--- Text ---

Nearly 40 years later, farmer's land-use vision is still alive -- and still fiercely debated
By MITCH LIES
CORVALLIS, Ore. -- In the late 1960s, with the population rapidly expanding in Western Oregon, dairyman Hector Macpherson concluded it was only a matter of time before his Willamette Valley farm was swallowed by development.
That realization was the genesis of Oregon's land-use laws.
Macpherson, who in 1967 was on the Linn County Planning Commission, brought his concerns to state officials.
Six years later, Macpherson, who was by then a state senator, with the help of Gov. Tom McCall, wrote what became one of the most significant laws in Oregon history.
Senate Bill 100, which lawmakers adopted in 1973, put in place a land-use system that today, depending on who you ask, is either heralded or derided.
Macpherson, now 91, said he knew all along it would be a tremendously controversial bill. But, he said, only a strong land-use law could protect farms from urban sprawl.

Items from a dataset:
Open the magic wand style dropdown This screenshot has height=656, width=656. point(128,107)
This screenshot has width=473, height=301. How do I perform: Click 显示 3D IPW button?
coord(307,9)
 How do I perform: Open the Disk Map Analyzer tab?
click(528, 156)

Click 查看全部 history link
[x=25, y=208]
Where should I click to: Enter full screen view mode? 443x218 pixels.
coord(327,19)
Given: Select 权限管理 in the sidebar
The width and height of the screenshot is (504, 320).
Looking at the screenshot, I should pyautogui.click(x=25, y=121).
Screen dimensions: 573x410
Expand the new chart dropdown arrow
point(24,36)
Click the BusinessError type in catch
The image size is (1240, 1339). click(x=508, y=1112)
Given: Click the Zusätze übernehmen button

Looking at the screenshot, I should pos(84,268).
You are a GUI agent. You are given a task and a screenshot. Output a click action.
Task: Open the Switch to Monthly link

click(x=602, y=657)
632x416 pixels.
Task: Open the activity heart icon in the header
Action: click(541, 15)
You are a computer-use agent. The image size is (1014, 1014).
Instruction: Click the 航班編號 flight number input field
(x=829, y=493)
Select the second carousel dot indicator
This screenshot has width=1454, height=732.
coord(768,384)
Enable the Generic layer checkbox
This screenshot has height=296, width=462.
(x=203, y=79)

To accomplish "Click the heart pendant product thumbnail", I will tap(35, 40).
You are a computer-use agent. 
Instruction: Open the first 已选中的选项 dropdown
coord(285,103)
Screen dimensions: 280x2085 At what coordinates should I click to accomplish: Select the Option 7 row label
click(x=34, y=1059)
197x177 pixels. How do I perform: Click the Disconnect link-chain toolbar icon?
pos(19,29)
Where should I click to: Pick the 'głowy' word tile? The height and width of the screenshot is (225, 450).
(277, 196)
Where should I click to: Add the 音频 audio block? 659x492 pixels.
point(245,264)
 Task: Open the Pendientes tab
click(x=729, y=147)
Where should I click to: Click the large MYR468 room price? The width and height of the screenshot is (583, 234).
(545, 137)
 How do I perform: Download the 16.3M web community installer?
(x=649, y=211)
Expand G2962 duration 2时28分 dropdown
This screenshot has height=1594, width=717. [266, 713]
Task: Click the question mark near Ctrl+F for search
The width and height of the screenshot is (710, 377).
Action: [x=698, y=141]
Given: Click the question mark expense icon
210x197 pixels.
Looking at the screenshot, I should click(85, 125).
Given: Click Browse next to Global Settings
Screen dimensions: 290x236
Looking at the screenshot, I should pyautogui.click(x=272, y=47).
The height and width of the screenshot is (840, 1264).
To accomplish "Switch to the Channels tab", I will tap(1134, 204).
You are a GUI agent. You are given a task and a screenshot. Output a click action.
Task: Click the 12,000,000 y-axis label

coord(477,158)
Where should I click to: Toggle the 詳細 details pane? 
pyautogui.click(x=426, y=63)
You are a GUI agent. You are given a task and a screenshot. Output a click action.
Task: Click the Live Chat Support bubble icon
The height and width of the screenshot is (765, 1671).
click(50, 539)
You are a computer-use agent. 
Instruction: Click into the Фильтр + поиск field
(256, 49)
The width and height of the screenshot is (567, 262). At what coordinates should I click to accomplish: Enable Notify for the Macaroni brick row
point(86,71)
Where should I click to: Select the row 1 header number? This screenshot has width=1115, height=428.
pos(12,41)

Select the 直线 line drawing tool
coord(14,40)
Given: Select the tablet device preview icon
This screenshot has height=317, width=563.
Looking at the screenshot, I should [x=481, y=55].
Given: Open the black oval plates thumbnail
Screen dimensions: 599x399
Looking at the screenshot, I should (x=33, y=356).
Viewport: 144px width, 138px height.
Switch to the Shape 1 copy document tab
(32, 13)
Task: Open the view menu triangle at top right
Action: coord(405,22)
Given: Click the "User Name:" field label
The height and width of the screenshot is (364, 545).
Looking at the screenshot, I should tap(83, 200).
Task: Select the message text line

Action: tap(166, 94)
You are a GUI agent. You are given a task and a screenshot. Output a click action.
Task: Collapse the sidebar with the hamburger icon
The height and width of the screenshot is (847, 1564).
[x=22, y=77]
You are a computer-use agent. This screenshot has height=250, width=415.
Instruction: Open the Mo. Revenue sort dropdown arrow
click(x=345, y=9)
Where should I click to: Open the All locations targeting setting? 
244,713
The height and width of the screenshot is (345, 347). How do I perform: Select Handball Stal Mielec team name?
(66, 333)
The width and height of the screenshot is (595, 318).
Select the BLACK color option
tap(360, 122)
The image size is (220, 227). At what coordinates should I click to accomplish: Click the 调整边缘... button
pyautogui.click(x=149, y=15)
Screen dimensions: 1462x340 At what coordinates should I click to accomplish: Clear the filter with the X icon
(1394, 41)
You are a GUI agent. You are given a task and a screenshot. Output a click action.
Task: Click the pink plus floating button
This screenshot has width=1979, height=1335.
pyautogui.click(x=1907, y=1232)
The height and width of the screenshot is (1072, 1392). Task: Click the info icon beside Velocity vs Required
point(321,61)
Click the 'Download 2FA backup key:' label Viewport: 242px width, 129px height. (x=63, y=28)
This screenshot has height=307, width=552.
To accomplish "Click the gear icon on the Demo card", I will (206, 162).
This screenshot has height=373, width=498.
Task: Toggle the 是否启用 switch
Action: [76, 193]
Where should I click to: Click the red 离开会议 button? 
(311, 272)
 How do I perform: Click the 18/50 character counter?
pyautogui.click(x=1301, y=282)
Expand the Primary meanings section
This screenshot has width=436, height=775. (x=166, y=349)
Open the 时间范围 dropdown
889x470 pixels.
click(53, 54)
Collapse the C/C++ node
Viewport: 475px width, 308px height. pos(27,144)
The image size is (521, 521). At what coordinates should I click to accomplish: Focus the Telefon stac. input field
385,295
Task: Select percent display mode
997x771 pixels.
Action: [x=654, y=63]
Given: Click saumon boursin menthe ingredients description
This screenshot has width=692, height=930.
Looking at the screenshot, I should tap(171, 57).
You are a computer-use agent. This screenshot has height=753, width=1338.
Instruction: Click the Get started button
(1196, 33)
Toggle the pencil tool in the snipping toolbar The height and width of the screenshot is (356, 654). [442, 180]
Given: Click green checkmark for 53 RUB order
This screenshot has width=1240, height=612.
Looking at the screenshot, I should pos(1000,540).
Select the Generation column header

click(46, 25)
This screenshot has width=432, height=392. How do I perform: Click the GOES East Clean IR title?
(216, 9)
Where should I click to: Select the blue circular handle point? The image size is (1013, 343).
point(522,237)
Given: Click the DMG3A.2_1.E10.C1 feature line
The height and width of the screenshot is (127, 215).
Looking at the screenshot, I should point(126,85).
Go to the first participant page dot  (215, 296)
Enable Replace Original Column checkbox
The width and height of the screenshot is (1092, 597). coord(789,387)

--- Exercise A ---
Reproduce the part of the Oregon land-use article that opens with the words containing "Six years later, Macpherson, who" and closes with "in Oregon history.".
--- Exercise B ---
Write the next part of the article on Oregon's land-use laws, continuing from its final sentence.

--- Written reply A ---
Six years later, Macpherson, who was by then a state senator, with the help of Gov. Tom McCall, wrote what became one of the most significant laws in Oregon history.

--- Written reply B ---
To generate support, Macpherson packed the bill with benefits for farmers.
"I always knew it was going to be controversial," he said. "I pulled all the advantages I could into it."
Senate Bill 100 and its companion bill, Senate Bill 101, included the first right-to-farm law in Oregon, tax breaks for farms in exclusive farm use zones and a promise that the state would compensate landowners for lost value caused by a land-use restriction.
Section 24 of SB100 instructed a committee to "make recommendations to the Legislative Assembly on the implementation of a program for compensation ... for the value of any loss of use of such lands resulting directly from the imposition of any zoning...."
The benefits appeased rural lawmakers, and the bill sailed through both chambers 58-30 -- a nearly 2-to-1 margin.
Bill Moshofsky, 86, vice president of government affairs for the property rights group Oregonians In Action, was a timber lobbyist in 1973. The timber industry opposed the bill, he said, but that opposition was muffled in part because of the compensation promised land owners and because the rules enacting SB100 had yet to be written.
Dave Hunnicutt, president of Oregonians In Action, said concern among property rights advocates didn't escalate until the state started implementing the law.
"When the goals were first adopted (in 1975) and the rubber started to meet the road, that is when people started to object," he said.
"Even then," he said, "(objections) weren't as strenuous as they were in the early 1990s.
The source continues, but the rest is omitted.